By this time toasts and speeches had given place to songs,
the wheat subject being quite forgotten. Men were putting
their heads together in twos and threes, telling good
stories, with pantomimic laughter which reached convulsive
grimace. Some were beginning to look as if they did not
know how they had come there, what they had come for, or how
they were going to get home again; and provisionally sat on
with a dazed smile. Square-built men showed a tendency to
become hunchbacks; men with a dignified presence lost it in
a curious obliquity of figure, in which their features grew
disarranged and one-sided, whilst the heads of a few who had
dined with extreme thoroughness were somehow sinking into
their shoulders, the corners of their mouth and eyes being
bent upwards by the subsidence. Only Henchard did not
conform to these flexuous changes; he remained stately and
vertical, silently thinking.
The clock struck nine. Elizabeth-Jane turned to her
companion. "The evening is drawing on, mother," she said.

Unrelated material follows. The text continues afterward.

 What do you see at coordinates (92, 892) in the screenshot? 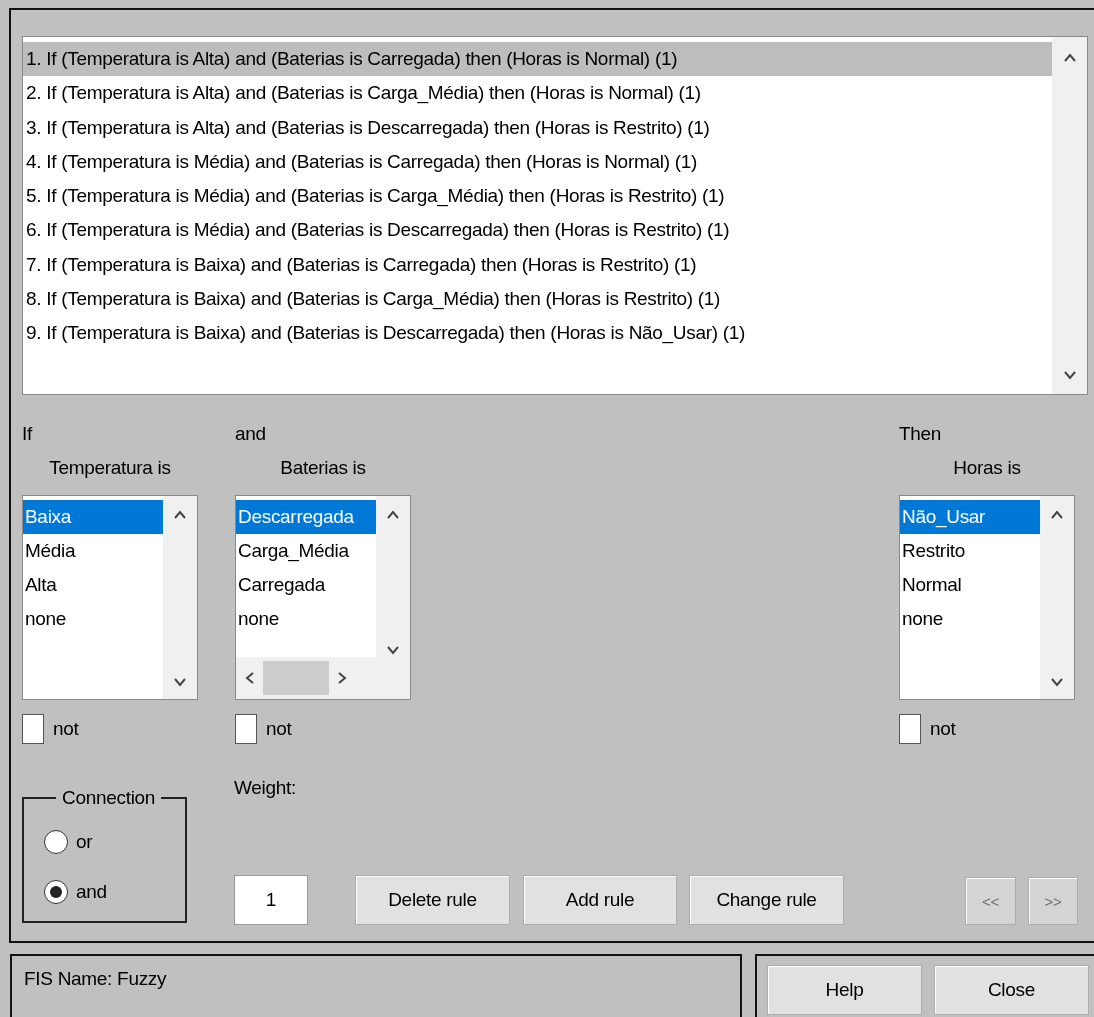
I see `radio-label: and` at bounding box center [92, 892].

"What do you propose to do?"
She was surprised to find how irresolute her mother had
become. "We must get a place to lie down in," she murmured.
"I have seen--Mr. Henchard; and that's all I wanted to do."
"That's enough for to-night, at any rate," Elizabeth-Jane
replied soothingly. "We can think to-morrow what is best to
do about him. The question now is--is it not?--how shall we
find a lodging?"
As her mother did not reply Elizabeth-Jane's mind reverted
to the words of the waiter, that the Three Mariners was an
inn of moderate charges. A recommendation good for one
person was probably good for another. "Let's go where the
young man has gone to," she said. "He is respectable. What
do you say?"
Her mother assented, and down the street they went.
In the meantime the Mayor's thoughtfulness, engendered by
the note as stated, continued to hold him in abstraction;
till, whispering to his neighbour to take his place, he
found opportunity to leave the chair. This was just after
the departure of his wife and Elizabeth.
Outside the door of the assembly-room he saw the waiter, and
beckoning to him asked who had brought the note which had
been handed in a quarter of an hour before.
"A young man, sir--a sort of traveller. He was a Scotchman
seemingly."
"Did he say how he had got it?"
"He wrote it himself, sir, as he stood outside the window."
"Oh--wrote it himself....Is the young man in the hotel?"